Flex shifts to working capital lending
Flex
Moving into short duration lending turns Flex from a card that earns on swipe volume into a balance sheet business that can earn on urgency. The important shift is that Flex is no longer only giving customers extra days to pay card charges, it is also funding vendor payments and larger cash flow gaps directly. That matters because owner operated businesses in trucking, construction, and logistics often run short on cash before invoices clear, so the lender that already sees spend and repayment behavior can price that risk faster than a bank.
-
Flex already behaves like a working capital product at the card layer. Its Net 60 card acts like a rolling zero interest line for businesses with high card spend and slow receivables, and Flex monetizes through interchange, interest on extended payments, and FX fees. Flex Capital and Bill Pay Later push that same relationship one step further, from paying card merchants to paying any vendor the customer needs to keep operating.
-
This follows a familiar fintech pattern. Brex built card, bill pay, bank account, and spend management together because mid market customers want finance tools in one place, while Kapital showed the more lending heavy version of the play, where credit became the star product and drove payment volume growth. The common thread is that control of the payment workflow creates the data needed to underwrite the next product.
-
The strategic upside is higher defensibility, but with real credit exposure.
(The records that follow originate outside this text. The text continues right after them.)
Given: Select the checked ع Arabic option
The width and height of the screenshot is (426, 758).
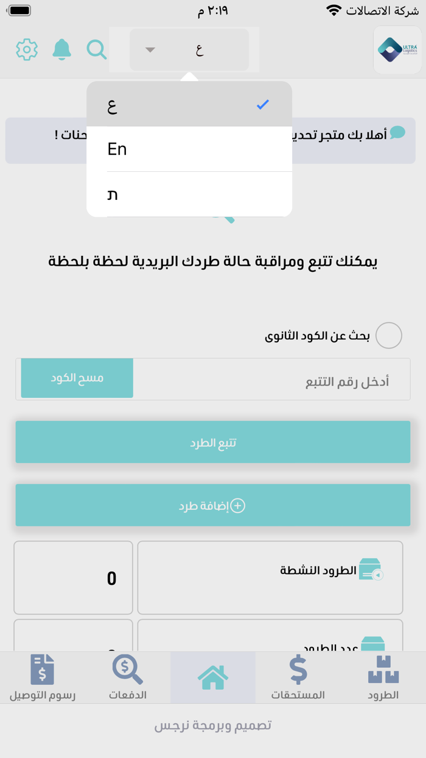Looking at the screenshot, I should tap(189, 104).
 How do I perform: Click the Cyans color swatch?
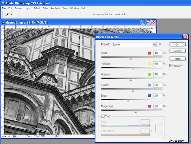149,85
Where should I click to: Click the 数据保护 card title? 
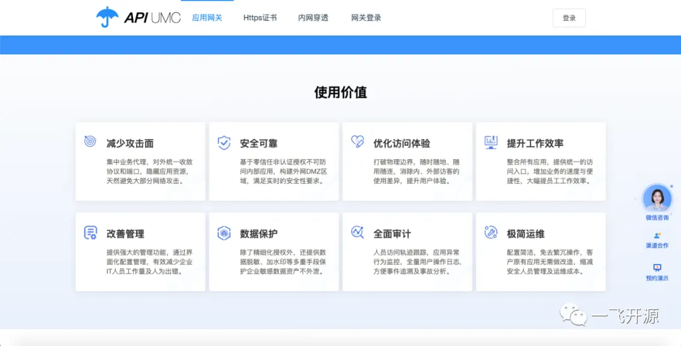tap(259, 234)
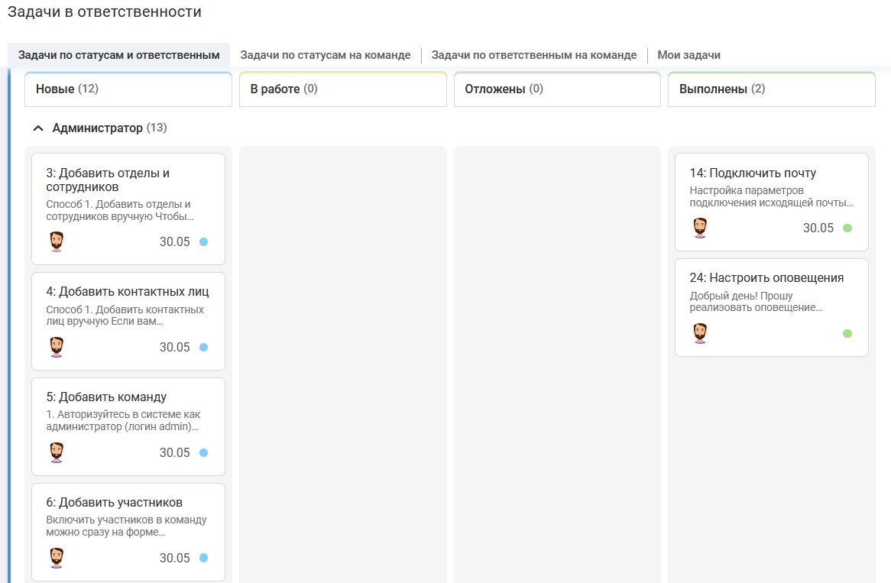Switch to 'Задачи по статусам на команде' tab
Viewport: 891px width, 583px height.
coord(326,55)
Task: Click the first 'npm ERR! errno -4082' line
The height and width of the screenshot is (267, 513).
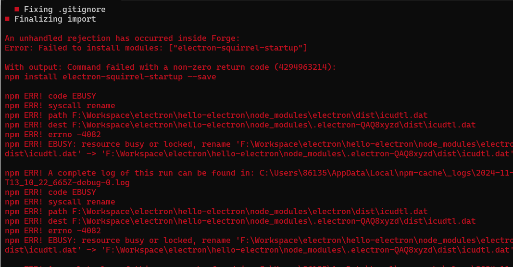Action: pyautogui.click(x=53, y=135)
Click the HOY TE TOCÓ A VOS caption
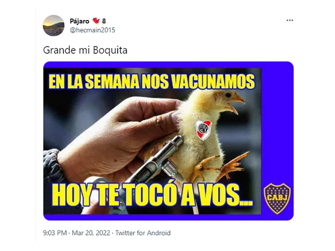Viewport: 335px width, 251px height. 152,196
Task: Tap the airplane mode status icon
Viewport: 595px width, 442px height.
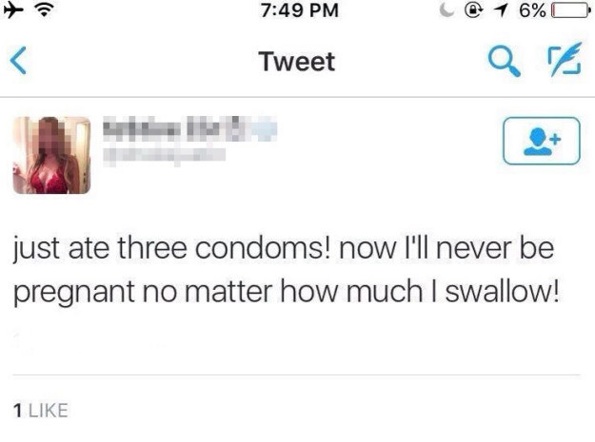Action: 13,10
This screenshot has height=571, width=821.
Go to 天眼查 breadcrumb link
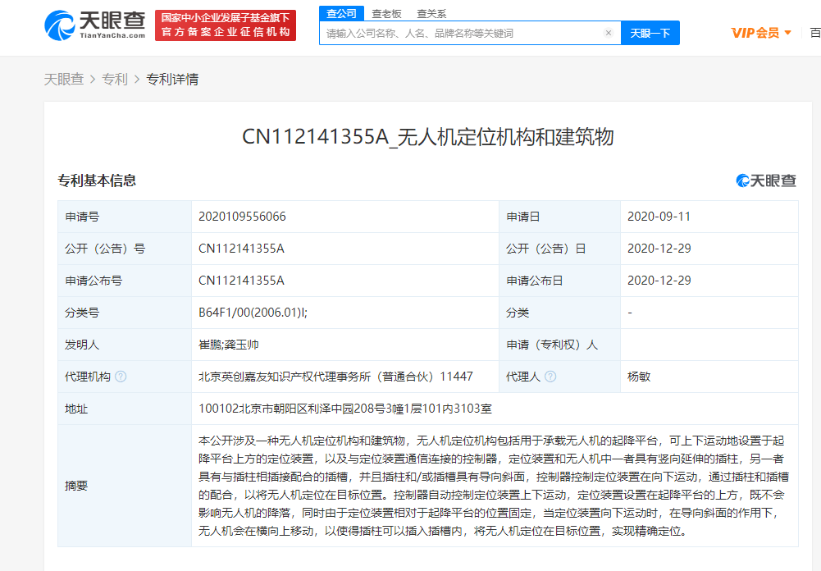click(x=64, y=79)
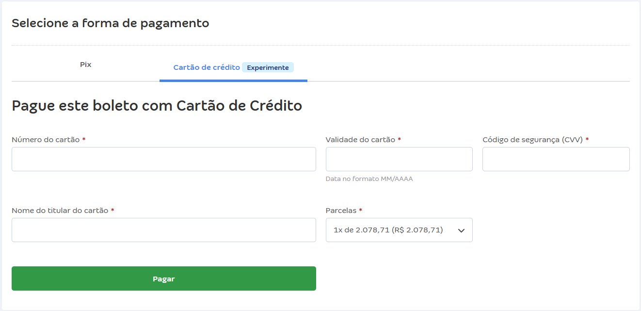Click the Pague este boleto heading

coord(157,105)
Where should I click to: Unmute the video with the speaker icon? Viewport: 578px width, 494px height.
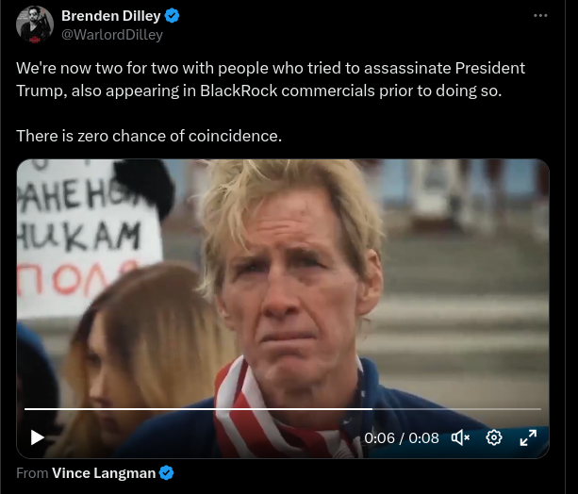pos(460,438)
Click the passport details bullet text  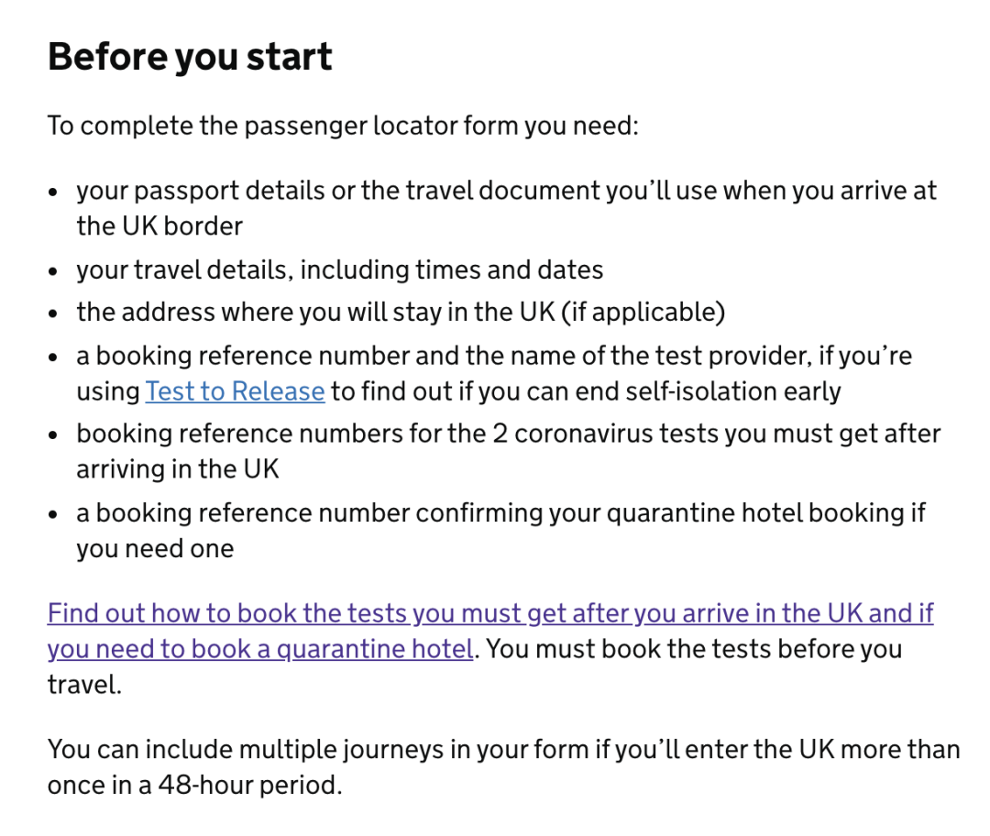(x=506, y=191)
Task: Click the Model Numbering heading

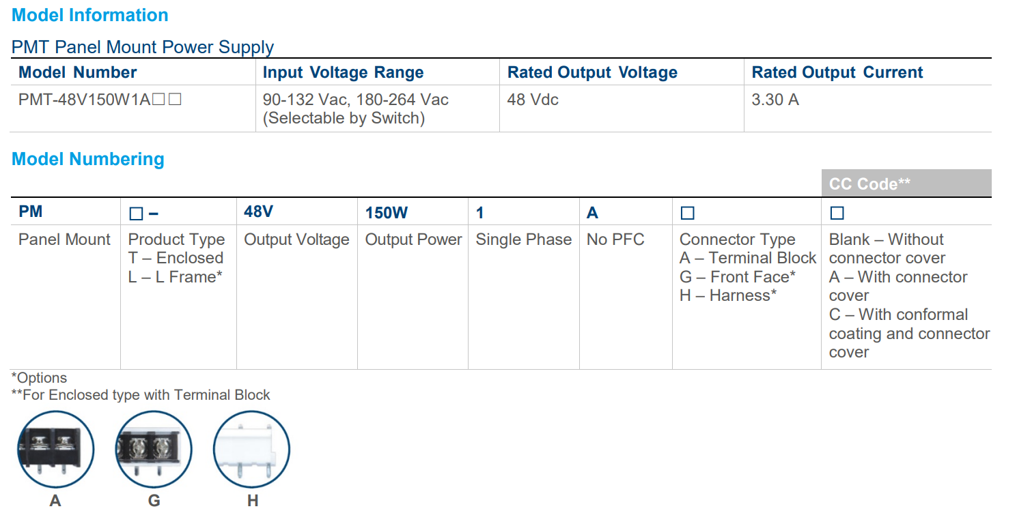Action: pos(88,159)
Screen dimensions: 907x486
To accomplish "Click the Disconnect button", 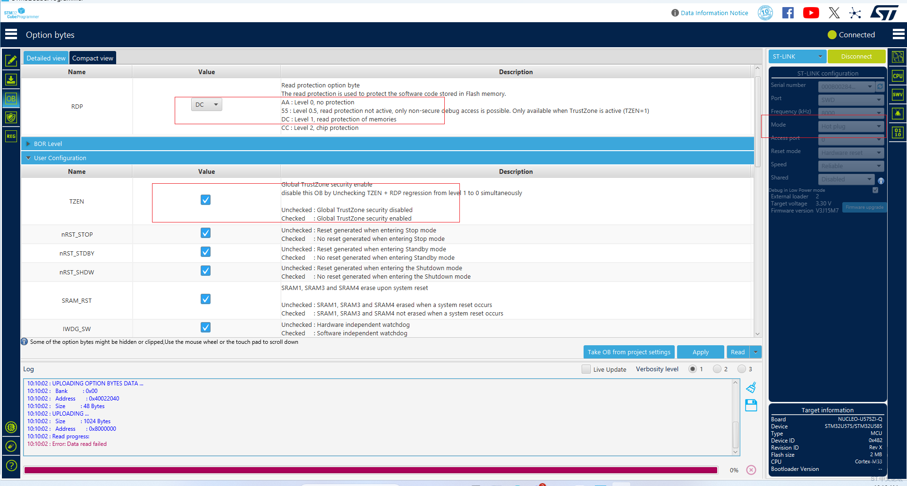I will click(856, 57).
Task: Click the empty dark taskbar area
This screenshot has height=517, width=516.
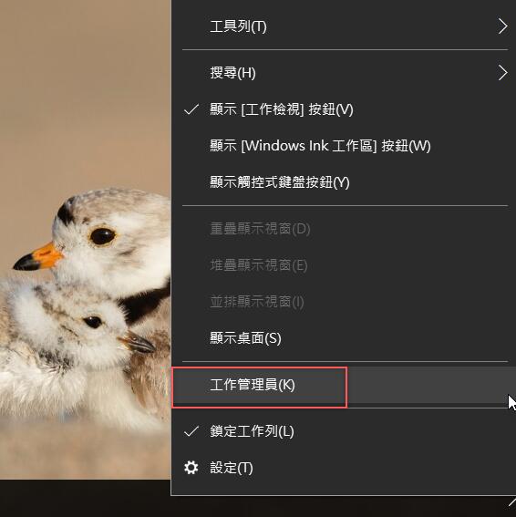Action: 85,498
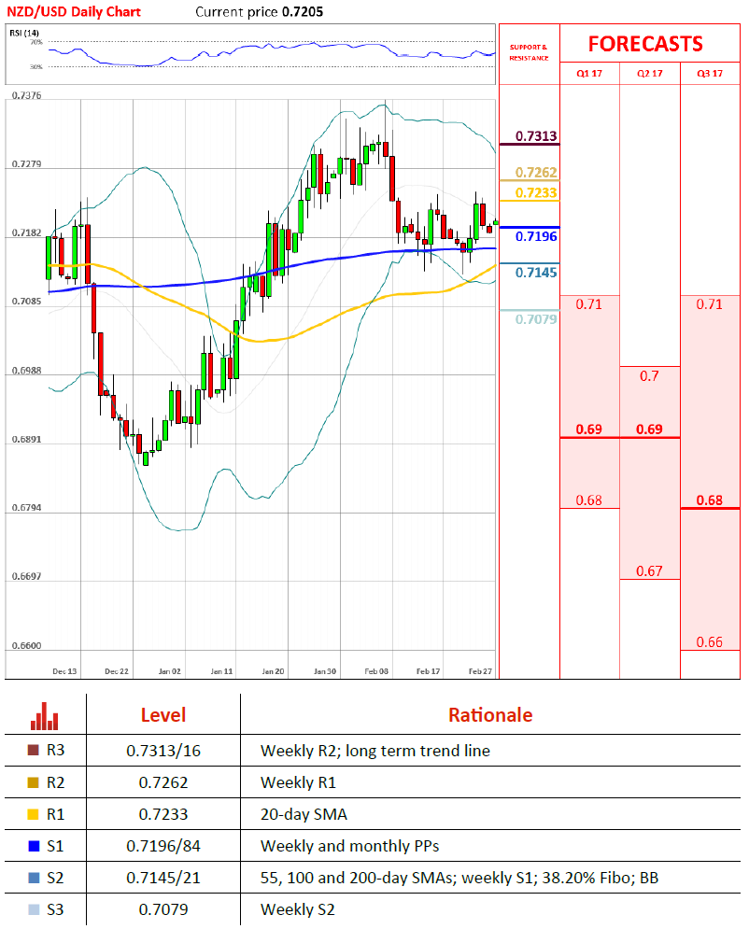Click the R3 dark red square marker
749x929 pixels.
[x=34, y=751]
Flex funds its Net 60 float and credit line through dedicated warehouse facilities, with $300M plus in debt capacity from Victory Park and CIM, which means it owns the underwriting model and credit spread instead of acting as a thin software layer on top of a bank. That gives it more revenue per customer, but also makes downturns matter much more.
If Flex keeps compounding transaction data across cards, bill pay, and credit draws, the lending product can become the center of the business rather than an add on. The companies that win this segment will be the ones that can approve faster than banks, fund smaller and messier needs than large private credit funds, and keep losses low enough that every new payment workflow becomes another credit entry point.